Abstract
Background
Concerns regarding the safety and availability of transfused donor blood have prompted research into a range of techniques to minimise allogeneic transfusion requirements. Cell salvage (CS) describes the recovery of blood from the surgical field, either during or after surgery, for reinfusion back to the patient.
Objectives
To examine the effectiveness of CS in minimising perioperative allogeneic red blood cell transfusion and on other clinical outcomes in adults undergoing elective or non‐urgent surgery.
Search methods
We searched CENTRAL, MEDLINE, Embase, three other databases and two clinical trials registers for randomised controlled trials (RCTs) and systematic reviews from 2009 (date of previous search) to 19 January 2023, without restrictions on language or publication status.
Selection criteria
We included RCTs assessing the use of CS compared to no CS in adults (participants aged 18 or over, or using the study’s definition of adult) undergoing elective (non‐urgent) surgery only.
Data collection and analysis
We used standard methodological procedures expected by Cochrane.
Main results
We included 106 RCTs, incorporating data from 14,528 participants, reported in studies conducted in 24 countries. Results were published between 1978 and 2021. We analysed all data according to a single comparison: CS versus no CS. We separated analyses by type of surgery.

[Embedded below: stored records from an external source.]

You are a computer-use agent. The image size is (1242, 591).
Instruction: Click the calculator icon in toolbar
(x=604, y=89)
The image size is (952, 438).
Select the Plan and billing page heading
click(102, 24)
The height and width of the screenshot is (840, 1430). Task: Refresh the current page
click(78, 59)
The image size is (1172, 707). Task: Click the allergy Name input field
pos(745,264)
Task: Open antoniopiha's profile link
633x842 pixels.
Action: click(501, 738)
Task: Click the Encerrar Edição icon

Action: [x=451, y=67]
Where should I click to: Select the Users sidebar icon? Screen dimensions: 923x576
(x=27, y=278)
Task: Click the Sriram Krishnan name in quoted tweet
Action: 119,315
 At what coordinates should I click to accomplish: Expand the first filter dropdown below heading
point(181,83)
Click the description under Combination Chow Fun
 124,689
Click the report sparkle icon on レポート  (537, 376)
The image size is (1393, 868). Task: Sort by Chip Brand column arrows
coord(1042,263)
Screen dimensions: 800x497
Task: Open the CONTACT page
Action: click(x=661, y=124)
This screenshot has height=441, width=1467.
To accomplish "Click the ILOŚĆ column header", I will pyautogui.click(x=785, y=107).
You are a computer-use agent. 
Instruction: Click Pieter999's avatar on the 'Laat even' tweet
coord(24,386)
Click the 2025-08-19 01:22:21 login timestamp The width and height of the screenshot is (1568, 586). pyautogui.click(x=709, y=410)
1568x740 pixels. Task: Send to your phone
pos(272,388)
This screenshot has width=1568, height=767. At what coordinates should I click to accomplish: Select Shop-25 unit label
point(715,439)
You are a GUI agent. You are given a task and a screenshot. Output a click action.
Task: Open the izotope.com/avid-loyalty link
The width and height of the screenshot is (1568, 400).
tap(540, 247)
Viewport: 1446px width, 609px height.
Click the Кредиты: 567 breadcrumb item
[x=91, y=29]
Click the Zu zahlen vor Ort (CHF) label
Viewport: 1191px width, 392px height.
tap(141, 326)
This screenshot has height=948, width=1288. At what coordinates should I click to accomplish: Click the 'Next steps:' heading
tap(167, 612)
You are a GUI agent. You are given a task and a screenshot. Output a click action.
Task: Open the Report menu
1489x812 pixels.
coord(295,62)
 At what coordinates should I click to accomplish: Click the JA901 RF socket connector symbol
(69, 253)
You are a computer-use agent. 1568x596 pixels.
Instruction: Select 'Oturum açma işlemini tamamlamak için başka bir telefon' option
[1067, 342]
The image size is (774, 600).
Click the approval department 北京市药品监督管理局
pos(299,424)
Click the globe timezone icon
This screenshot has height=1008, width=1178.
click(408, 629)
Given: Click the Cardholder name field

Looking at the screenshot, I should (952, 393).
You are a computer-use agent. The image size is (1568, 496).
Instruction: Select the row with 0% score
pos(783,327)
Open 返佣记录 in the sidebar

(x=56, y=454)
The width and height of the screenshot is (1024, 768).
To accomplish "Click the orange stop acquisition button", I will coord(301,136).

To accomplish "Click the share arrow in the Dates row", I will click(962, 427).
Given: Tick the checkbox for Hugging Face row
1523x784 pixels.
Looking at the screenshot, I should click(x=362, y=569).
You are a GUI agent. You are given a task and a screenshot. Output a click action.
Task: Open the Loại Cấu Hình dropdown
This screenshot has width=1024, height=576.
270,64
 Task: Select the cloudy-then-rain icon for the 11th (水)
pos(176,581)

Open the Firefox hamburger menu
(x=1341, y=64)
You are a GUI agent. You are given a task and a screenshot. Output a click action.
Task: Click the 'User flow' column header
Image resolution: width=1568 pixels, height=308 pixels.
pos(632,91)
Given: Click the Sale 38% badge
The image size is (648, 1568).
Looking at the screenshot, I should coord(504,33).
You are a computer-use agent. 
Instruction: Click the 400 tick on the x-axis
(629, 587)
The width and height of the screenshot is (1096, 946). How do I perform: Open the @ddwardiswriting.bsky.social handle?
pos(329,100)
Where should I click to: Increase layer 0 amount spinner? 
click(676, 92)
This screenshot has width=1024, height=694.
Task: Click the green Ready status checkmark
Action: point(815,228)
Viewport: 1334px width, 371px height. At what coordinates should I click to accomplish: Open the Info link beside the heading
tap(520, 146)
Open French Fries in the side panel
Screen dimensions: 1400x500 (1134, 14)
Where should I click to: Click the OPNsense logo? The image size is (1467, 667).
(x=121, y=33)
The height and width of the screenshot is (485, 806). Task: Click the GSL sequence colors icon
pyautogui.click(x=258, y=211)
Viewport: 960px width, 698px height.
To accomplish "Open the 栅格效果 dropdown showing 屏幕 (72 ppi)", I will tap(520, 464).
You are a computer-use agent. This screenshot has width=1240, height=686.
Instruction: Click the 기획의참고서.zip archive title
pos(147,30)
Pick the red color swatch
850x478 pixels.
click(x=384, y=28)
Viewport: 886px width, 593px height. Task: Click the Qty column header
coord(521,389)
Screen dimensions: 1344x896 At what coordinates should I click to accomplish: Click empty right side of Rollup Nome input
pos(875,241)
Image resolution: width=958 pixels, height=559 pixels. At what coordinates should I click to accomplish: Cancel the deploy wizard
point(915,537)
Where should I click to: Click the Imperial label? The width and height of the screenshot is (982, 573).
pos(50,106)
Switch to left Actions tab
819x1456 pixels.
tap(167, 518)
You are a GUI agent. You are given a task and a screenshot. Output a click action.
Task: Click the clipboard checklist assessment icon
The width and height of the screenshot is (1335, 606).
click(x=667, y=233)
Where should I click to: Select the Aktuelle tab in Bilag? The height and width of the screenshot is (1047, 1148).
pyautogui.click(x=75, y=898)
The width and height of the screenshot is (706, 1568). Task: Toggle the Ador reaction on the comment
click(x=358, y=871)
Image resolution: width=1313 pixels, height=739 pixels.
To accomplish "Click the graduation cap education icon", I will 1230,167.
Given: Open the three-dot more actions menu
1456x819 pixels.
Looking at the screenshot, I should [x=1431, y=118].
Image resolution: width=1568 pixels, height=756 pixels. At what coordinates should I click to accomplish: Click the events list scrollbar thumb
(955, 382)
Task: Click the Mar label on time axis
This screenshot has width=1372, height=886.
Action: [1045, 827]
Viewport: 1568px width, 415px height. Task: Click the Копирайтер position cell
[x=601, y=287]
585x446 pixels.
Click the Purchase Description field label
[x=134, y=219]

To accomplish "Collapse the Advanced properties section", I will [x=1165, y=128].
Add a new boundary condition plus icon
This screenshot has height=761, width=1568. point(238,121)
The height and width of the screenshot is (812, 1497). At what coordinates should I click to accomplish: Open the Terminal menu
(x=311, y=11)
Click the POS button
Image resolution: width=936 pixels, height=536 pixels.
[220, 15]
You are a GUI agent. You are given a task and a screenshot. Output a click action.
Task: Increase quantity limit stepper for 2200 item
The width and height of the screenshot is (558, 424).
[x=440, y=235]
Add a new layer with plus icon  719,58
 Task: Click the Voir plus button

The certainty of the evidence varied from very low certainty to high certainty. Reasons for downgrading the certainty included imprecision (small sample sizes below the optimal information size required to detect a difference, and wide confidence intervals), inconsistency (high statistical heterogeneity), and risk of bias (high risk from domains including sequence generation, blinding, and baseline imbalances).